Rita Fioresi*1, Francesco Faglioni2 and Paola Sena3
Received: August 06, 2018; Published: August 13, 2018
*Corresponding author: Rita Fioresi, Ufficio D9, Dipartimento di Matematica, Piazza Porta San Donato 5, 40126 Bologna, Italy
Medical databases are fundamental for developing new techniques for early detection of neoplastic cells. They are however difficult to obtain, since the labelling of the images is often operator dependent, requires specialized skills and the written informed consent of the patient. The variability of structures in biological tissue poses a challenge to both manual and automated analysis of histopathology slides. Although some authors showed moderate to good agreement among expert pathologists, and satisfactory results on their intra-observer reliability, other studies found that even experienced pathologists frequently disagree on tissue classification, which may lead to the conclusion that solely using expert scoring as gold standard for histopathological assessment could be insufficient. Hence, there is a growing demand for robust computational methods in order to increase reproducibility of diagnoses. In this note we present a database containing images of preneoplastic and neoplastic colorectal tissues and in a forthcoming paper we will describe our proposed DL algorithm to classify them into the following categories: normal mucosa, early preneoplastic lesions, adenomas, cancer.

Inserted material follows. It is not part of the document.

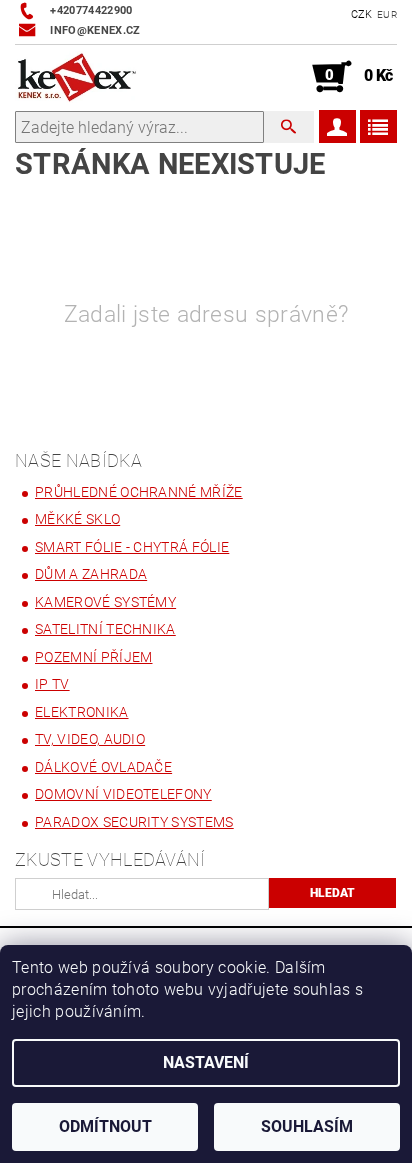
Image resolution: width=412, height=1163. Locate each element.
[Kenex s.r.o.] (77, 77)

Colorectal cancer ranks among the three most common cancers in terms of both cancer incidence and cancer-related deaths in Western industrialized countries . Every year in the world nearly 1.3 million new cases of CRC are reported and nearly 700.000 patients die . Lifetime risk of colorectal cancer may reach 6% of the population living in developed countries. CRC is second in incidence in Europe only to lung cancer, and it causes around 204.000 deaths every year . The age-specific incidence of colorectal cancer rises sharply after 35 years of age, with approximately 90% of cancers occurring in persons over 50 years old. As in other developed areas, in Italy CRC incidence ranks third for men (after prostate and lung cancers), and second for women (after breast cancer). The incidence for men had an upward trend until the mid of the first decade of the second millennium (+2.2% in the period 1999-2007) followed by a reduction (-6.8% per year after 2007), in part due to the activation of organized screening programs. The trend is similar in women: there was an increase (+2.1% /year in the period 1999-2006) and subsequently a reduction (-3.6% /year after 2006). The burden of the disease remains, however, serious in Italy as well as worldwide, because of the social impact, costs, and mortality. Accurate tumor grading is essential for patient survival and can be done most effectively in stained histopathological sections harvested via biopsy or during surgery. Our goal is to develop an effective classification strategy through the construction of an effective database for a DL analysis of the above mentioned biological data (Figure 1).
A typical histopathological image of colon glands contains four tissue components: lumen, cytoplasm, epithelial cells, and stroma (connective tissue, blood vessels, nervous tissue, etc.). The epithelial cells form the gland boundary, enclosing cytoplasm and lumen, whereas stroma is not considered part of the gland. If we just consider non-cancerous (benign) glands, DL algorithms must effectively be able to deal with significant variability in shape, size, location, texture and staining of glands. Moreover, in cancerous cases gland objects can significantly differ from benign glands, and the presence of corrupted areas (artifacts) further exacerbates the problem. Therefore, machine learning approaches are predominantly used to develop robust models trained from labeled examples in order to cope with tissue variability. An effective algorithm for medical diagnoses needs large training datasets, in general extremely difficult to obtain, in order to correctly classify the different subtypes of benign and malignant gland types (see images below). Colorectal cancer presents heterogeneity during the adenoma carcinoma sequence .
The normal epithelium becomes a hyperproliferative mucosa and subsequently gives rise to a benign adenoma, which can then evolve into a carcinoma and metastases. Currently, but we are in the process of expanding our database, we have collected over 2000 images, divided into the four categories detailed above. We used an optical microscope Leica IRBE with CCD Rising Tech. Sony CCD Sensor (USB2.0 5.0MP CCD ICX452AQ) camera and Software Image Pro Plus 4.5 with a 20X magnification and 600 dpi of resolution. Then, each slide was scanned without any data that could be linked to patient ID. The ethical committee of the University of Modena has approved the procedure. Three pathologists of the Unit of Pathology of Modena independently reviewed the images in order to correctly identify the stage of colorectal lesions [5-7]. Each image was divided into 9 equal parts and then, after relabelling by experts, rotated and reflected, so to obtain a database of over 10000 images, thus suitable for our machine learning algorithm. This database was furtherly subdivided into training (8000 images), validation (1000 images) and test (1000 images) sets. We obtained with our DL algorithm over 95% accuracy and we describe our procedure in detail in the forthcoming paper  (Figure 2).